Amber & Nathan
1. Tell us about your elopement wedding – and was anyone really put out?
Do you mean like the reveal of our elopement to our friends and family?
No actually! No one was really put out, we actually had heaps of love from everyone (I think the majority were expecting this outcome with how long we’d been engaged!) and lots of validation that we’d done the right thing and done what was right for us which I think I really needed to hear deep down inside. I’m very grateful for everyone that was there to share our joy.
2. Why did you choose to elope?
We never pictured ourselves having a big traditional wedding. I personally struggle with social anxiety when hosting in large numbers, I become flustered, I can’t think straight, nerves are heightened and memories become a blur. So we needed to strip away all the pressures, anxieties, expectations and obligations so that we could authentically soak up all the little details of the experience.
I think everyone is different. Everyone’s story is different, everyone’s experiences are different and everyone’s social battery life is different. And that’s okay. Our story is just that… It’s our story and it’s not to minimise the experiences of all those who had absolutely stunning weddings with all their loved ones around to share it with.
For us, we had to do it our way because it was that or we’d just spend another 3 years stewing on it. Our ceremony was small, it was intimate, just me and my bestie, on a mountain, in one of the most beautiful places on Earth. I’d do it all over again if I could.
3. Is there anything you would do differently, or any words of advice for those contemplating elopement?
Probably just to get out of your head about it. No time is ever going to feel like the right time. We so easily become yes men in life trying to please everyone else and rarely think of ourselves. You know who you are, listen to your intuition. If the thought of hosting a big traditional wedding gives you hives, don’t do it!
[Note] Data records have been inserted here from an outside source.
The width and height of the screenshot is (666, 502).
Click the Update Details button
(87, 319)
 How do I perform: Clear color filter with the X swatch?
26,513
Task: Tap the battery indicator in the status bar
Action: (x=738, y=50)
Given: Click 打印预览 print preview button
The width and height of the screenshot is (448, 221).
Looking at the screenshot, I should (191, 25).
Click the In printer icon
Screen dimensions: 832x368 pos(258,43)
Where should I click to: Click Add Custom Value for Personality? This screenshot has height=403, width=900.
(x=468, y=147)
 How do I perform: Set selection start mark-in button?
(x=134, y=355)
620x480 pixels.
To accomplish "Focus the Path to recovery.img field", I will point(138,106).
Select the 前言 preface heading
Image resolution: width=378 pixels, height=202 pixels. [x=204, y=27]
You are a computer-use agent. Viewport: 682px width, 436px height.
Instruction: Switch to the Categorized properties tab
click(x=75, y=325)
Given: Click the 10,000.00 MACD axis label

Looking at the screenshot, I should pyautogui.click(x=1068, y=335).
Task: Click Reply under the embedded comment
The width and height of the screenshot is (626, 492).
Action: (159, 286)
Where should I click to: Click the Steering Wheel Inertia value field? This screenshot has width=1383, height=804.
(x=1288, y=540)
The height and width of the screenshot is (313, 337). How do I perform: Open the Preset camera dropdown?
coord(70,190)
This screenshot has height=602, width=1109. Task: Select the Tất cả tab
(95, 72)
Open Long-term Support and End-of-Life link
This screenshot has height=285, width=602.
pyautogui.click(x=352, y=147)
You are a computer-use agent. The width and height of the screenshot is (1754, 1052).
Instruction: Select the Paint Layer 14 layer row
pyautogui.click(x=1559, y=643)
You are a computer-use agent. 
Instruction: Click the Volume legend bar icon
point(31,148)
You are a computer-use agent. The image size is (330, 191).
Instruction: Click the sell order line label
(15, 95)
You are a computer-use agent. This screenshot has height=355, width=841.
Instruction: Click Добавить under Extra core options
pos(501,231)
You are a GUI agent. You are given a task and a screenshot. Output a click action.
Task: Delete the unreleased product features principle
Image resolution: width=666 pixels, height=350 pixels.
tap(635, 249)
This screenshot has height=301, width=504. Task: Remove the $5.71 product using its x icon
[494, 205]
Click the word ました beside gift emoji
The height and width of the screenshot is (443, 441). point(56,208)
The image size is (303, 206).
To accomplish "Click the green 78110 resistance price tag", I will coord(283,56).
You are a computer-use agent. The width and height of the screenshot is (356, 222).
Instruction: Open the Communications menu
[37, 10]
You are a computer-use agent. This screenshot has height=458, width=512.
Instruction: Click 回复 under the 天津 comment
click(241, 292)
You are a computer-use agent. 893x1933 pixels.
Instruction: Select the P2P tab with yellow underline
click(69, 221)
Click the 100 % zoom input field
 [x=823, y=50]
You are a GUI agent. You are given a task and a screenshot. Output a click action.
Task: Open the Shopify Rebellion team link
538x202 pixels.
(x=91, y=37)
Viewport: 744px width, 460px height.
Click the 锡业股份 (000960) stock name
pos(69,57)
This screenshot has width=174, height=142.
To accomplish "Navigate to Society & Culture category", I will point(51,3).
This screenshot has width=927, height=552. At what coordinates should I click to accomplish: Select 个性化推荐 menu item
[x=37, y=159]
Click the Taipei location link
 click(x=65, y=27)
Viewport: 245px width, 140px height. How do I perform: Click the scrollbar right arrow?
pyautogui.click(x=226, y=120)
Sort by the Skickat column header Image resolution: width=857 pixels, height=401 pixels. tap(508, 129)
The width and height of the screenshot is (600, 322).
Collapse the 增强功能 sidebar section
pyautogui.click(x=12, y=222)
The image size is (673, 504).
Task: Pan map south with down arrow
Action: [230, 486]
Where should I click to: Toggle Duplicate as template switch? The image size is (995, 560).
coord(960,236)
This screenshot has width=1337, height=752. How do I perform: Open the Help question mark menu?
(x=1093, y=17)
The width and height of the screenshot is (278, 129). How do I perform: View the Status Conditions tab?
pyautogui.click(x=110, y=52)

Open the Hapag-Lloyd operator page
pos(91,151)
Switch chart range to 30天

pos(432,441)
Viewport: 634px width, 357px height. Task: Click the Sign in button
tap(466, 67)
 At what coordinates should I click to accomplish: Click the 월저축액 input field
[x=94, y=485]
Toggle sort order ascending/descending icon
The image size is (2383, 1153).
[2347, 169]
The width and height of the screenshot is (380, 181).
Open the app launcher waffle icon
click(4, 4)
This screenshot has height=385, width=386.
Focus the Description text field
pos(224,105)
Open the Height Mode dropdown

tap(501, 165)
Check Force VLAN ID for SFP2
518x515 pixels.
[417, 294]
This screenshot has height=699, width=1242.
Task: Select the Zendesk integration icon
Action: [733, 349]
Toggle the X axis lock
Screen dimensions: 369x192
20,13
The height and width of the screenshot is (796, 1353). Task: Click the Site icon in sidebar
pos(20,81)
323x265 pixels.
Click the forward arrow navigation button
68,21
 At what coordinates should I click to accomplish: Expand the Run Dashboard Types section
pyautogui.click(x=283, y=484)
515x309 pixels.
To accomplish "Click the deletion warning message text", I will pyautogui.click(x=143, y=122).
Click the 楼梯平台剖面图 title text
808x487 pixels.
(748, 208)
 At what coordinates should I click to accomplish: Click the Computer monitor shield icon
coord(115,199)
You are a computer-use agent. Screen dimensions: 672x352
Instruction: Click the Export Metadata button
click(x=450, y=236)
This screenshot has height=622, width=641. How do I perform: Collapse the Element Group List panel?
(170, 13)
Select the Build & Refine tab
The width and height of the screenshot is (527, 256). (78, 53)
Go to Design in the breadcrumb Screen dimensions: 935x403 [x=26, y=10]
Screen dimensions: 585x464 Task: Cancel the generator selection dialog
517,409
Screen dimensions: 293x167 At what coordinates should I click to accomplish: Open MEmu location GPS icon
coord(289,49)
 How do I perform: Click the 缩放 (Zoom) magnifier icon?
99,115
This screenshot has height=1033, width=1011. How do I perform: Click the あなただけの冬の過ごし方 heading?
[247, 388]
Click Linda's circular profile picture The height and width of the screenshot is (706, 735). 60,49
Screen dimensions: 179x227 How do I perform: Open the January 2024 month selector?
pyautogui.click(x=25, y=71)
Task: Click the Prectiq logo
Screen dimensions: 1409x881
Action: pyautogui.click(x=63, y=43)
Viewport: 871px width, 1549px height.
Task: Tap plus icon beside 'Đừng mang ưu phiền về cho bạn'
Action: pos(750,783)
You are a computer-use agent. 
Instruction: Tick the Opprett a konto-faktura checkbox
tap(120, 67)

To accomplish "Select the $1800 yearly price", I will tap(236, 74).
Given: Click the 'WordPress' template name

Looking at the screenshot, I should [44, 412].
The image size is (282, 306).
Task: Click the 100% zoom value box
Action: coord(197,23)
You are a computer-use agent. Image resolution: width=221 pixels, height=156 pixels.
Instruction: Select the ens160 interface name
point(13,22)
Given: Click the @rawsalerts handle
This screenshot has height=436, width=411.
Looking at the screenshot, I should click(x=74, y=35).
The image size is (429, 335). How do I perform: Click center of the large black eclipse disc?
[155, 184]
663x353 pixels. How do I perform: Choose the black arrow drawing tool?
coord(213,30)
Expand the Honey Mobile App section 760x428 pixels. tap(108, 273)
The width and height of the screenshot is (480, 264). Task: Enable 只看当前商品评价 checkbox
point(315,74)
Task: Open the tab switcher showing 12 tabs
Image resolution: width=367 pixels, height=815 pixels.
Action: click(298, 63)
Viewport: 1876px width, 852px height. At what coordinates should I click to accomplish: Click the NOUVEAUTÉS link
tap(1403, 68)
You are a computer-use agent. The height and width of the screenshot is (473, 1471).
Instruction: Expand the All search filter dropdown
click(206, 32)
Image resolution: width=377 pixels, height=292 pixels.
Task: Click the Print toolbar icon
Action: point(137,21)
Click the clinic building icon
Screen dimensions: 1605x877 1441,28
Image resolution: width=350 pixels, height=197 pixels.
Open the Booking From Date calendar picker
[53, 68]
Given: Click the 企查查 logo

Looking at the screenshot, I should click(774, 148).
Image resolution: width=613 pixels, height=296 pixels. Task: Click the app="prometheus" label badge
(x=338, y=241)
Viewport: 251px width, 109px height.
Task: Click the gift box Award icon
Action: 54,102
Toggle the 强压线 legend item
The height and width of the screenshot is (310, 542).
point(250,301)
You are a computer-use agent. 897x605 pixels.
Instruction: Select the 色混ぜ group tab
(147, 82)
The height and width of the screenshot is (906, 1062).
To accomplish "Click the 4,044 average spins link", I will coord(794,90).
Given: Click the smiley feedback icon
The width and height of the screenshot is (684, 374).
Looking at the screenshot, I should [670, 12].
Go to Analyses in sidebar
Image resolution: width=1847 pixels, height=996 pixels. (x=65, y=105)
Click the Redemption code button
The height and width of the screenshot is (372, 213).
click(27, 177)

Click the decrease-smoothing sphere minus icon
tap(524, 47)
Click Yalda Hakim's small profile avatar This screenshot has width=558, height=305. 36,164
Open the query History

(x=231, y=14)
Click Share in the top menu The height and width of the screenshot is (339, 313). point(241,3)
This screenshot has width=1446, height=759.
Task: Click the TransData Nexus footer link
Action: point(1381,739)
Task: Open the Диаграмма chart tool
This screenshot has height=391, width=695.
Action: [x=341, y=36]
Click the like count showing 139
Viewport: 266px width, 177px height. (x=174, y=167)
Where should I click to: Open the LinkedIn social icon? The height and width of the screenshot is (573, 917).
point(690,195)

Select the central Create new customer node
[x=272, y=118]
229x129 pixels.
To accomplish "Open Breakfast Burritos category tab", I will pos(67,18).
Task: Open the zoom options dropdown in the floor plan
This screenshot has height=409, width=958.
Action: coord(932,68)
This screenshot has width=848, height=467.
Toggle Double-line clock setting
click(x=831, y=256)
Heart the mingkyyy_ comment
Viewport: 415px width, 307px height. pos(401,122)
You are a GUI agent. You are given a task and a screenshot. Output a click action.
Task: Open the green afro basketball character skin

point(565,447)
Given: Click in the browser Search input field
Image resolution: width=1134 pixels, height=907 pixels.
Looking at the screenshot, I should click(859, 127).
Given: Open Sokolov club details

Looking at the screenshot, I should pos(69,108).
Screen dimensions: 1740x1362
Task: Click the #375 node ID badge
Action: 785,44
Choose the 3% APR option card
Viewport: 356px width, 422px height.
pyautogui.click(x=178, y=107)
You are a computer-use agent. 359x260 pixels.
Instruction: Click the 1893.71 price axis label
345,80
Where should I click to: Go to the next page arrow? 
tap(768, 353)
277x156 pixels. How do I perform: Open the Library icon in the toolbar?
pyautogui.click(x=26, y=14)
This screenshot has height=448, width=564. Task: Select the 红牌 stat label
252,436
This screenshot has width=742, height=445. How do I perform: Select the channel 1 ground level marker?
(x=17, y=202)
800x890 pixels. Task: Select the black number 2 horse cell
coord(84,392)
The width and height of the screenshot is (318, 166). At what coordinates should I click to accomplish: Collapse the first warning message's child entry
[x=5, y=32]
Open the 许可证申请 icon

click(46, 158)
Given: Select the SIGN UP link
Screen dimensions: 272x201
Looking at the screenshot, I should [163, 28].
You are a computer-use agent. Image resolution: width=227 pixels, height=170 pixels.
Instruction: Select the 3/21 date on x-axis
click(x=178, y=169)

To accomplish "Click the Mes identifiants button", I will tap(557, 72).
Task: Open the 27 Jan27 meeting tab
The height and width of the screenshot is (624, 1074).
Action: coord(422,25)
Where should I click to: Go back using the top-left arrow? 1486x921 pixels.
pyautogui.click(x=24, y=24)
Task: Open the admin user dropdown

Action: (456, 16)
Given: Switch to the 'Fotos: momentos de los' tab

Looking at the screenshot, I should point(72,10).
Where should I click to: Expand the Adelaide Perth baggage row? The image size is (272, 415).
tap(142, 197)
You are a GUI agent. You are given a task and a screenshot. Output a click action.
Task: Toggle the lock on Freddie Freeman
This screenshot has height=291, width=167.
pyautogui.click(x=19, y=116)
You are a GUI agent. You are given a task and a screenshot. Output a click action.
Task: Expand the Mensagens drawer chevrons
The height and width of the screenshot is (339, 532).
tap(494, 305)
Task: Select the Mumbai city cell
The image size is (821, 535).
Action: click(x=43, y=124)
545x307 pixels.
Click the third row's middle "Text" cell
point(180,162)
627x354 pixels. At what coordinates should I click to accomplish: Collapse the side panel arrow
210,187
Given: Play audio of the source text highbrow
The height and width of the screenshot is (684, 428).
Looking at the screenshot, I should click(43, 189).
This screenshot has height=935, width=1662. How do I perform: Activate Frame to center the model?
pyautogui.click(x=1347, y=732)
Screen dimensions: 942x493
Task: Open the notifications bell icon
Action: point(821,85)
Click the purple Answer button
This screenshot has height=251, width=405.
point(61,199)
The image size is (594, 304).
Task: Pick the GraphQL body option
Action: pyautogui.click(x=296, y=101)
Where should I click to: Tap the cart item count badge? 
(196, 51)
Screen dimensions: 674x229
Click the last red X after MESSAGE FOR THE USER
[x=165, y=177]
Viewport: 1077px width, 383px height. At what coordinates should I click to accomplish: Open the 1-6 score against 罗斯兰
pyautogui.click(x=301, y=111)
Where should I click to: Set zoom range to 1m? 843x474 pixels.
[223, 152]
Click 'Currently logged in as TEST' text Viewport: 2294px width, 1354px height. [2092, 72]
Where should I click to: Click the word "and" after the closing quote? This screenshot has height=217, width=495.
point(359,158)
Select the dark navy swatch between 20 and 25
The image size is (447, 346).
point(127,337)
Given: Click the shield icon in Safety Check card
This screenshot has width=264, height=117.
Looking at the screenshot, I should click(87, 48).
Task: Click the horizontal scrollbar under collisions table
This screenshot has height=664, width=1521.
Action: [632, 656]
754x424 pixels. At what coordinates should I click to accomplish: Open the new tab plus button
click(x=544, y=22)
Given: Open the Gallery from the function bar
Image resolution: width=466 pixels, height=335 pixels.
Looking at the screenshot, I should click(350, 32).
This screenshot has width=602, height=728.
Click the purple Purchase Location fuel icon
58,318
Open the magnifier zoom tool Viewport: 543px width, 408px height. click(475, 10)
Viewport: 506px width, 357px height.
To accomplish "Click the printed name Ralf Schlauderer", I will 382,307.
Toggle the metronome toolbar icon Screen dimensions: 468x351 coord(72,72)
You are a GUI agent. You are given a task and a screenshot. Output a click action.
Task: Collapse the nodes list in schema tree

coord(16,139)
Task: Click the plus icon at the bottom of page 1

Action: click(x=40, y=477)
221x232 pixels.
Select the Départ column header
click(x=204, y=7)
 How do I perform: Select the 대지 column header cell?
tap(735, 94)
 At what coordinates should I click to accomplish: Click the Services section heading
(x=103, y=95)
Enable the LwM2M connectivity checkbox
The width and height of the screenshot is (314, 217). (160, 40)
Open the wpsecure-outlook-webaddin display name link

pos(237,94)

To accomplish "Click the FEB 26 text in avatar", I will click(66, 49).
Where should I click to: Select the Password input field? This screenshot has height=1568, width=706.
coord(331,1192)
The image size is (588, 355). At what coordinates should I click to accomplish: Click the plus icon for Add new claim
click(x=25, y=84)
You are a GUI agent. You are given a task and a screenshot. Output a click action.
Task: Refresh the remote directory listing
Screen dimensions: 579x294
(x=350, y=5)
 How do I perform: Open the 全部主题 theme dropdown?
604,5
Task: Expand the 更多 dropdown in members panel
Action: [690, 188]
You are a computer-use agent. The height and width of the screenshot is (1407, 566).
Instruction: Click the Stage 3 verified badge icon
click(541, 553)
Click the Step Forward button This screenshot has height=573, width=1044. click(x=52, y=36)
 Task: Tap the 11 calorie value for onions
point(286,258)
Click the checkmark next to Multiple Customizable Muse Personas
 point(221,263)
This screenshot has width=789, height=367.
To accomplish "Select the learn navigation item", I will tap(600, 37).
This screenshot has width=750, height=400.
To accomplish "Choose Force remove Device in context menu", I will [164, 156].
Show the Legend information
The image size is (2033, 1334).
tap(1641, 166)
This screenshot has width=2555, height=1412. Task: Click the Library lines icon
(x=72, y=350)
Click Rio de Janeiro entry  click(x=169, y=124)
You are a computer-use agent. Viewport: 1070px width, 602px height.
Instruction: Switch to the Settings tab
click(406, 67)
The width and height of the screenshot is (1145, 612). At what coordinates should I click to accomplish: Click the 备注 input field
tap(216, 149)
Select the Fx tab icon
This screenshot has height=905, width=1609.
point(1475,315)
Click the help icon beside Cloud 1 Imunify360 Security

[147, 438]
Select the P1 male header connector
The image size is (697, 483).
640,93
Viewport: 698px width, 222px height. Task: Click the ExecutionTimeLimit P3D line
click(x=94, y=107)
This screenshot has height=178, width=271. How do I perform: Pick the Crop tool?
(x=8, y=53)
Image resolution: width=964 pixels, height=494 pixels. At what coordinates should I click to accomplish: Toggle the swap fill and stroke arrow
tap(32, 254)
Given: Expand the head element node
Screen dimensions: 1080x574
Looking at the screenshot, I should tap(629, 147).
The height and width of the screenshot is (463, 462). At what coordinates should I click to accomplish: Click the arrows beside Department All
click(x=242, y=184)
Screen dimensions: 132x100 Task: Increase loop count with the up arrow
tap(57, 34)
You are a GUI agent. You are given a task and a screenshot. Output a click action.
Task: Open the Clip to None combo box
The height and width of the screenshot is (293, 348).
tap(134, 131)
It’s completely possible to have the best of both worlds. We still value our relationships with family and friends so we didn’t want to completely leave them in the dark. Hiring a videographer along with the photographer was 100% the best way about it. We surprised everyone with our family so they could virtually feel like they were there and feel all the emotions we felt on the day!
I think the definition of a wedding is slowly evolving as our cultures evolve. 100 years ago traditional weddings looked entirely different to what they look like today and in another 100 years’ time, it will again look different. With every little elopement, we’re paving the way and opening the door to the idea that a wedding can be whatever you want it to be. We’re throwing out ‘tradition’ and normalising ‘choice’.